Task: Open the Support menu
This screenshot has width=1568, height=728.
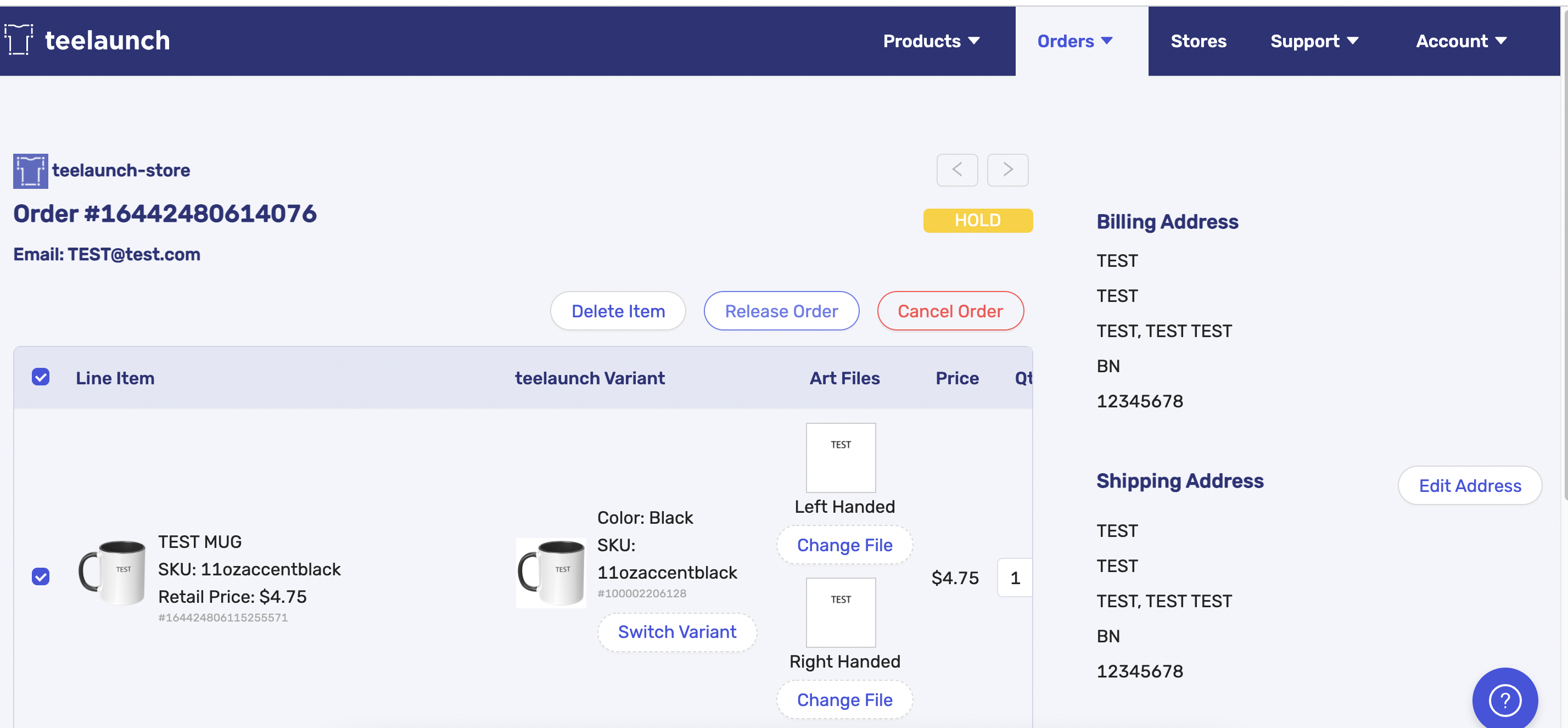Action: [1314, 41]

##########

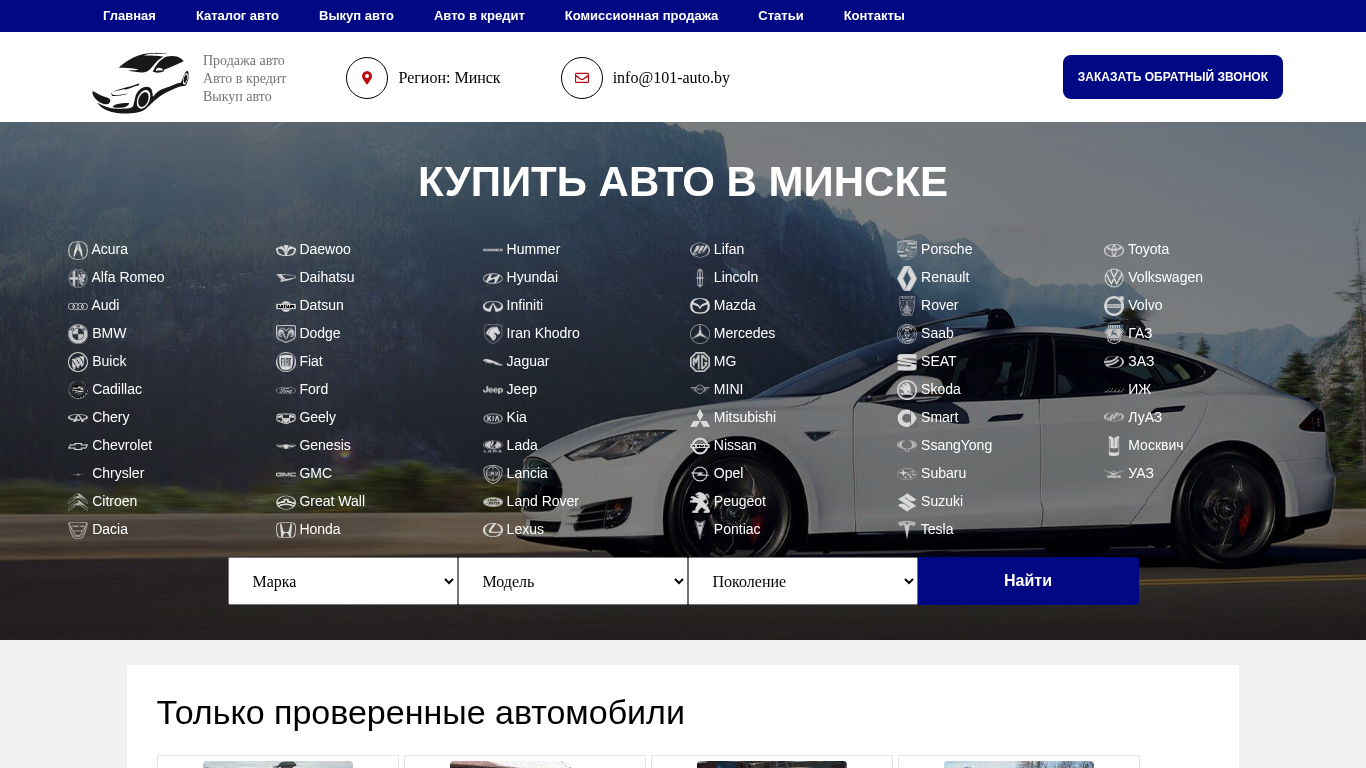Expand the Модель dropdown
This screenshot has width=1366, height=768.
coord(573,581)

##########

• _DIRECTIONS_: Duplicate the data beginning at the line that contains "Expand the Модель dropdown" and ending after the line that contains "coord(573,581)", including both of those lines. Omit the pictures from your answer.

• _WRITTEN SOLUTION_:
Expand the Модель dropdown
This screenshot has width=1366, height=768.
coord(573,581)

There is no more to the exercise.